Les normes à l'epreuve de la génétique et de la médecine génomique

6 octobre 2020 : e-colloque sur la "démocratisation" du séquençage du génome organisé par la faculté des sciences juridiques et l'espace éthique des Hauts-de-France

Le séquençage du génome humain en 2001 a révolutionné l'approche de la recherche en génétique. Il a permis l'essor de la génomique en ouvrant la porte à une nouvelle médecine : la médecine génomique. Par la suite, la division de son coût par 100.000 en dix ans grâce aux nouvelles techniques de séquençage à haut débit (Next Generation Sequencing, NGS) a entraîné la " démocratisation " de son accès.

Cette évolution bouleverse les utilités et pratiques de la génétique en contexte de soin.

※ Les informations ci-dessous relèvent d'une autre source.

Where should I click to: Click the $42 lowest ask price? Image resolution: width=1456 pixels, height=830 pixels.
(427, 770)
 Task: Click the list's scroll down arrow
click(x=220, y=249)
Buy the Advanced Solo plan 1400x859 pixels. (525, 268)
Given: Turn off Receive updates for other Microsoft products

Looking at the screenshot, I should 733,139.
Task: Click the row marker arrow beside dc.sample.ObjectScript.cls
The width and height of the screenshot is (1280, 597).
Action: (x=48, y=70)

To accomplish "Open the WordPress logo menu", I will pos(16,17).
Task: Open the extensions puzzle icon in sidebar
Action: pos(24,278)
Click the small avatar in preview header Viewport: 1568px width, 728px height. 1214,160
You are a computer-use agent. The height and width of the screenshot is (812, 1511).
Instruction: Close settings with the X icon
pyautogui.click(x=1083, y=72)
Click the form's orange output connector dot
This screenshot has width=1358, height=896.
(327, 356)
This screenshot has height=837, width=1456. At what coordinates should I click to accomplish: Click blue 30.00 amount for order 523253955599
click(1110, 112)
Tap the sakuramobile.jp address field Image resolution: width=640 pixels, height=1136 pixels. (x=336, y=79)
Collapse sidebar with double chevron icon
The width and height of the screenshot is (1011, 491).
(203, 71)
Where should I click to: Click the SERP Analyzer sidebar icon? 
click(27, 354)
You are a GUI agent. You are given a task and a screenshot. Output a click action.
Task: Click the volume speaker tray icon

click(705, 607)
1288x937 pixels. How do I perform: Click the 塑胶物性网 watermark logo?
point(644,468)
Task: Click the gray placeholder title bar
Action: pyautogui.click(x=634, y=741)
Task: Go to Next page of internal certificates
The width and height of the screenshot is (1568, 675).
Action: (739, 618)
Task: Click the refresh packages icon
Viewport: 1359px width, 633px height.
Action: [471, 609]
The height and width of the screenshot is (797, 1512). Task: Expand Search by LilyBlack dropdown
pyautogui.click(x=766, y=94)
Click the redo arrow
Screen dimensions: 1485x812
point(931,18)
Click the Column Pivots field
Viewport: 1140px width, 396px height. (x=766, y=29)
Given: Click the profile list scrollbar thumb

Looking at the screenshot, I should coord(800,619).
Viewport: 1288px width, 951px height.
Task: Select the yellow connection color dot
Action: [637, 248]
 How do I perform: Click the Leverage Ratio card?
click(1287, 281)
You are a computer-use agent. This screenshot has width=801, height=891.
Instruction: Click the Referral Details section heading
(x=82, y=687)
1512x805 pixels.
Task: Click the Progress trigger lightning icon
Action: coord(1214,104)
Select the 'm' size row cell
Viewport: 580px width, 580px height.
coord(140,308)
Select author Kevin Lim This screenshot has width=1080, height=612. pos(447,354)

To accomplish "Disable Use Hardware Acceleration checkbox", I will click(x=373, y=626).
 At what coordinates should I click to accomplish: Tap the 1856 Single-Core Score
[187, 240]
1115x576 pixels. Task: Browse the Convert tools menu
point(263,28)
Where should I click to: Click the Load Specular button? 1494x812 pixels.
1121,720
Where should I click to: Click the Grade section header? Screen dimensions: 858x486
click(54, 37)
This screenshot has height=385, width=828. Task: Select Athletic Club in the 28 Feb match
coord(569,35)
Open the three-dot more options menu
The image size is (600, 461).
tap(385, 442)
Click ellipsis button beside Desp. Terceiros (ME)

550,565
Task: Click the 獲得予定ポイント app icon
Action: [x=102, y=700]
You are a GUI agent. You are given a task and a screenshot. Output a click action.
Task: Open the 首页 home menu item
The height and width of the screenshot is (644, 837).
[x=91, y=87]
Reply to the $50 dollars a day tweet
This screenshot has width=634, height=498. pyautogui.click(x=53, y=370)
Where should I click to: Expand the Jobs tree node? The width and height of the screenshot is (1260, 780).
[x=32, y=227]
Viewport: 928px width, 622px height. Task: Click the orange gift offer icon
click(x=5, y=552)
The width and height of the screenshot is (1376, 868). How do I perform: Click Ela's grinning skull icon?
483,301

L'accès facilité à ces nouveaux outils de séquençage du génome, techniques de lecture de l'ADN du patrimoine génétique permettant de repérer les éventuelles variations ou mutations, transforme la prise en charge du patient. Le séquençage permet en effet de mieux comprendre les causes de la maladie et révolutionne la médecine aux fins de mieux soigner, voire de proposer des mesures de prévention. Les médecins prescripteurs ne sont plus alors nécessairement les généticiens mais d'autres praticiens intervenant lors de la phase prénatale ou lorsque l'humain est né et que l'opportunité de la mise en place de thérapies adaptées à l'aide des caractéristiques génétiques est recherchée notamment en cancérologie. Cette démarche " théranostique " tend d'ailleurs à prospérer dans de nouveaux champs de la médecine. La médecine génomique est devenue pour les pouvoirs publics un enjeu de santé publique. Ils souhaitent qu'elle soit intégrée dans le parcours de soins et qu'elle soit utilisée en " routine ".

Les informations génomiques héritées ou acquises à un stade précoce du développement prénatal révélées par le séquençage du génome réalisé en médecine de précision ou en médecine prédictive interpellent par leur foisonnement. L'enjeu éthique de leur transmission diffère selon que l'information est un diagnostic ou simplement un dépistage. Ce dernier introduit un caractère probabiliste, les gènes identifiés pouvant être seulement des gènes de prédisposition (forte probabilité) ou de susceptibilité (faible probabilité).

Certaines caractéristiques génétiques peuvent donner lieu à une prise en charge, d'autres non. Les praticiens cliniciens et biologiques se trouvent face à un dilemme éthique : " dire ou ne pas dire? ". L'information transmise concerne alors le patient lui-même, sur son futur, sur la perspective d'un éventuel projet de procréation mais aussi sa famille qu'il doit obligatoirement informer directement ou par l'intermédiaire d'un médecin dès lorsqu'il y a un critère de gravité et que des mesures de prévention, y compris de conseil en génétique, ou de soins peuvent lui être proposée. 
La question de la régulation se pose en France mais elle est partagée par l'ensemble des pays. Si sur certains de ces aspects, certaines sociétés savantes de médecins ont déjà pu élaborer des recommandations de bonnes pratiques (ethics guidelines), le droit au niveau mondial est saisi par la nécessité de repenser la norme juridique. 
En France, la troisième réforme du droit de la bioéthique, en cours de discussion parlementaire, doit créer un équilibre entre les intérêts individuel, familial et général. Le droit doit permettre à chaque patient de prendre la mesure des enjeux éthiques et juridiques liés à l'éventuel séquençage de son génome. Parallèlement le droit devra garantir le respect de sa vie privée pour qu'aucune discrimination ne soit subie.

L'accès aux informations génomiques réinterroge également la régulation sur l'opportunité de modifier de manière ciblée le génome aux fins de soigner. L'innocuité d'une telle modification transmissible à la descendance humaine n'est pour le moment pas assurée, comme l'a rappelée le Comité Consultatif National d'éthique dans son avis n°133 " Enjeux éthiques des modifications ciblées du génome : entre espoir et vigilance ", rendu public en mars 2020, néanmoins la régulation semble devoir être prospective.

La réflexion sera menée au-delà des aspects juridiques au niveau national et international(Allemagne, Belgique, Canada, Etats-Unis, Royaume-Uni), par l'apport d'autres disciplines : génétique, philosophie, psychologie, économie, sociologie.